At least 102 civilians have been killed, including children, and 304 injured at midnight on 27 February, according to figures confirmed by the Office of the UN High Commissioner for Human Rights (OHCHR), with the real numbers feared to be much higher.

UN seeks $1.7bn for Ukraine aid

Humanitarian organisations have warned that fuel, cash, and medical supplies are rapidly diminishing in Ukraine, with the UN and partner organisations on Tuesday announcing that they were seeking $1.7bn in funding to provide urgent support.

Around $1.1bn will be used to help people in Ukraine for an initial three months to help provide food, shelter, healthcare and education services.
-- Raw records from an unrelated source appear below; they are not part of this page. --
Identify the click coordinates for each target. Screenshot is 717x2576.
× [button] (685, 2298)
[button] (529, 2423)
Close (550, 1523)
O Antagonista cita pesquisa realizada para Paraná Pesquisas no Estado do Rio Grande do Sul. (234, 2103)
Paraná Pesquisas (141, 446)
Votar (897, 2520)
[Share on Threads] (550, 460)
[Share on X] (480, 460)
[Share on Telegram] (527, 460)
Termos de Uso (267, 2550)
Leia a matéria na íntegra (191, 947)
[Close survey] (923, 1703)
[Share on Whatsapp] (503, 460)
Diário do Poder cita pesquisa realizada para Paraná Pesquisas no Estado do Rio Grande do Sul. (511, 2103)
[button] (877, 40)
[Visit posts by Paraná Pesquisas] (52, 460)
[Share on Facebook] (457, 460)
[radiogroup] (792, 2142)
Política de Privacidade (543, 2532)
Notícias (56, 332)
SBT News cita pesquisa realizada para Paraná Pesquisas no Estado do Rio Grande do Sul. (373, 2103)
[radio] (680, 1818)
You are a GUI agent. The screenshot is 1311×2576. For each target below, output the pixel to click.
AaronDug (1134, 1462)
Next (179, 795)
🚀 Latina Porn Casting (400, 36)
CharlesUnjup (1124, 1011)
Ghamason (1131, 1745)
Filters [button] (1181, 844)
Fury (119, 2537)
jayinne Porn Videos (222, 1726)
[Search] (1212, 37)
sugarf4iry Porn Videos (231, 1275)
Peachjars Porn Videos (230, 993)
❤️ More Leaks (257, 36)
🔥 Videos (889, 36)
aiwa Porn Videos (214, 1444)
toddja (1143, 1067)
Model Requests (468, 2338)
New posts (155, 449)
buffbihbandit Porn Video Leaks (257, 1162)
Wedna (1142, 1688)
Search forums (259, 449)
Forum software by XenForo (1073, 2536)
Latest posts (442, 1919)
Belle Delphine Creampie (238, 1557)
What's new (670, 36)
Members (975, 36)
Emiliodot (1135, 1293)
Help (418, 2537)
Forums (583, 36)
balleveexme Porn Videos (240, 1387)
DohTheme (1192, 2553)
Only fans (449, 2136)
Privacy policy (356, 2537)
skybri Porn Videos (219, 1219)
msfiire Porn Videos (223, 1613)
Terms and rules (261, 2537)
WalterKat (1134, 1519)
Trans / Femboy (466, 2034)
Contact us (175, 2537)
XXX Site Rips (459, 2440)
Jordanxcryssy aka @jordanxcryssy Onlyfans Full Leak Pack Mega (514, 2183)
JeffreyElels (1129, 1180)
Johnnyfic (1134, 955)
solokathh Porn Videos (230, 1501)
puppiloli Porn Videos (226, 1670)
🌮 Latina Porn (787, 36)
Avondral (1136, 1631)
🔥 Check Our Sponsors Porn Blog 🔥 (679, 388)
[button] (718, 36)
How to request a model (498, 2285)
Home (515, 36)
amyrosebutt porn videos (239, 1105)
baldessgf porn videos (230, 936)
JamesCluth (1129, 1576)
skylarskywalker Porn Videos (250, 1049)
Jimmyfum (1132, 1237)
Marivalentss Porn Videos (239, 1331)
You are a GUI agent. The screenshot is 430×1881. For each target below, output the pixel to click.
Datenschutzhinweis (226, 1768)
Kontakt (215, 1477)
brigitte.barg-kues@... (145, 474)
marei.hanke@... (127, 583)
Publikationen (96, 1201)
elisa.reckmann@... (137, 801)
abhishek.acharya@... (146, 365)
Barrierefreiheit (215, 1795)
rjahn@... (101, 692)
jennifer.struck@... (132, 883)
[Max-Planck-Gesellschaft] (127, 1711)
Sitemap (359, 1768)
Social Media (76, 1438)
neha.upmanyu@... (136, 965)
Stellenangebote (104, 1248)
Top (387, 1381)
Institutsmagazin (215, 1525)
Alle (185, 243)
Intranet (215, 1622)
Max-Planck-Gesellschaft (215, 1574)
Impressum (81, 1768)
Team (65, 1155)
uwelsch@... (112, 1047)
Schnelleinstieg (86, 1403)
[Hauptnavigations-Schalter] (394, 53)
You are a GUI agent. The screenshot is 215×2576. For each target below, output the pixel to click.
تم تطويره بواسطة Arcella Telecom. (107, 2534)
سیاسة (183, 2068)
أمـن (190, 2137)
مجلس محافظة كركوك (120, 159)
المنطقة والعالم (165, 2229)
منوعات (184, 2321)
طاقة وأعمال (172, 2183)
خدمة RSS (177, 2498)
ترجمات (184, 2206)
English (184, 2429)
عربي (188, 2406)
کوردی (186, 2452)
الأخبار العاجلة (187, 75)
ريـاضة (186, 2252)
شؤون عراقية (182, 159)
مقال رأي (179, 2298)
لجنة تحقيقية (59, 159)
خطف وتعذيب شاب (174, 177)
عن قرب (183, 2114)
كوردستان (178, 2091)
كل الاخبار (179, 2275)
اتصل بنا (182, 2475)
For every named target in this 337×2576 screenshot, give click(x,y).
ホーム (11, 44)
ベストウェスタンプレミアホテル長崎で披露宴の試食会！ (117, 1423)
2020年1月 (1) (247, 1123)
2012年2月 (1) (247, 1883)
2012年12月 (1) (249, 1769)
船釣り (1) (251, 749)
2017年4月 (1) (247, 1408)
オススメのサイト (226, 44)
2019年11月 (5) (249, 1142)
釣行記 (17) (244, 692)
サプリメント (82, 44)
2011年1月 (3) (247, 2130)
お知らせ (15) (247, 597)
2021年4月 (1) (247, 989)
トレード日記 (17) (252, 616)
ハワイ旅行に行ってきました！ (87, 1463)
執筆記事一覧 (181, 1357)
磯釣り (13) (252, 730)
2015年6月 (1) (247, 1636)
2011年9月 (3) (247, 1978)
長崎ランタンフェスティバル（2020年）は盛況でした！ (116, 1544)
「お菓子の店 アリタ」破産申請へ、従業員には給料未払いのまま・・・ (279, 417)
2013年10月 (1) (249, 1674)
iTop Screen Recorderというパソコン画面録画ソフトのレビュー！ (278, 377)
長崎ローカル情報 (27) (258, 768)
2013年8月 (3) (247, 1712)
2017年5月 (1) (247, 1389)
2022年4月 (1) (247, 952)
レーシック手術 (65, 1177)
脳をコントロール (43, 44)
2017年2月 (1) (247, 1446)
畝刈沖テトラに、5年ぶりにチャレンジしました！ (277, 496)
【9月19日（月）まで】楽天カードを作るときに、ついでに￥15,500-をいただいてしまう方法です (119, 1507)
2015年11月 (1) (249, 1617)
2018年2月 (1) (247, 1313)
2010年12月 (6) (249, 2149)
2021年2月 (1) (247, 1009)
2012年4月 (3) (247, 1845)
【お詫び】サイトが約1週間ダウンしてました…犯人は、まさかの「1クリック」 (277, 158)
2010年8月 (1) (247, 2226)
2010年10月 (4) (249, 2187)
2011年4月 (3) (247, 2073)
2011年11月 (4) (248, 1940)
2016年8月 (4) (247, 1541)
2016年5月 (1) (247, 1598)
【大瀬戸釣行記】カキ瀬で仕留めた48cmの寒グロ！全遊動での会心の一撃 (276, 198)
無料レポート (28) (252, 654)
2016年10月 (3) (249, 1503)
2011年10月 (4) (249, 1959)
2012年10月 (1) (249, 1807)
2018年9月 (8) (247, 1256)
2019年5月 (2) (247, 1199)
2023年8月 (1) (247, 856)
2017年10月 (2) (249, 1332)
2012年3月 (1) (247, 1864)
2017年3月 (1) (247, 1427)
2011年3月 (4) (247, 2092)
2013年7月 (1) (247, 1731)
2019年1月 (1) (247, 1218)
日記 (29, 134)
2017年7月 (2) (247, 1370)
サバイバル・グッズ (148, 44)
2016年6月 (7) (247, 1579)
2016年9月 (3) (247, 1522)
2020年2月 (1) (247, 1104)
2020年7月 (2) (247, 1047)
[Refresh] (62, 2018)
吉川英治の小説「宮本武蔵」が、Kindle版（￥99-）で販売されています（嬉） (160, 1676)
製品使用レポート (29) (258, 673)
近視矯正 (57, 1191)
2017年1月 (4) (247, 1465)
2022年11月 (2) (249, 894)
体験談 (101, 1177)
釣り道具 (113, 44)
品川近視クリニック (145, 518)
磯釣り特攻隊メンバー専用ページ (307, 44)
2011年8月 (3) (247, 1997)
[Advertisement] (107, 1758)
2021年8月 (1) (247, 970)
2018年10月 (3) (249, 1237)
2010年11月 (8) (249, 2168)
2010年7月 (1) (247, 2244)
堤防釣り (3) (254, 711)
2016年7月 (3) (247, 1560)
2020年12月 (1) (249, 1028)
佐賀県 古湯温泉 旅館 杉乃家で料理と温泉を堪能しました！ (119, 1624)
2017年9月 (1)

It is also appealing for a further $550.6m to support refugees in neighbouring countries.

“The most pressing appeal is the need to stop hostilities,” UN high commissioner for refugees, Filippo Grandi, told reporters in Geneva, stressing that while humanitarians “will do their utmost” nobody should imagine that they can solve this problem.

UN humanitarian chief Martin Griffiths said: “Families with small children are hunkered down in basements and subway stations or running for their lives to the terrifying sound of explosions and wailing sirens. Casualty numbers are rising fast. This is the darkest hour for the people of Ukraine.”

“We need to ramp up our response now to protect the lives and dignity of ordinary Ukrainians. We must respond with compassion and solidarity.”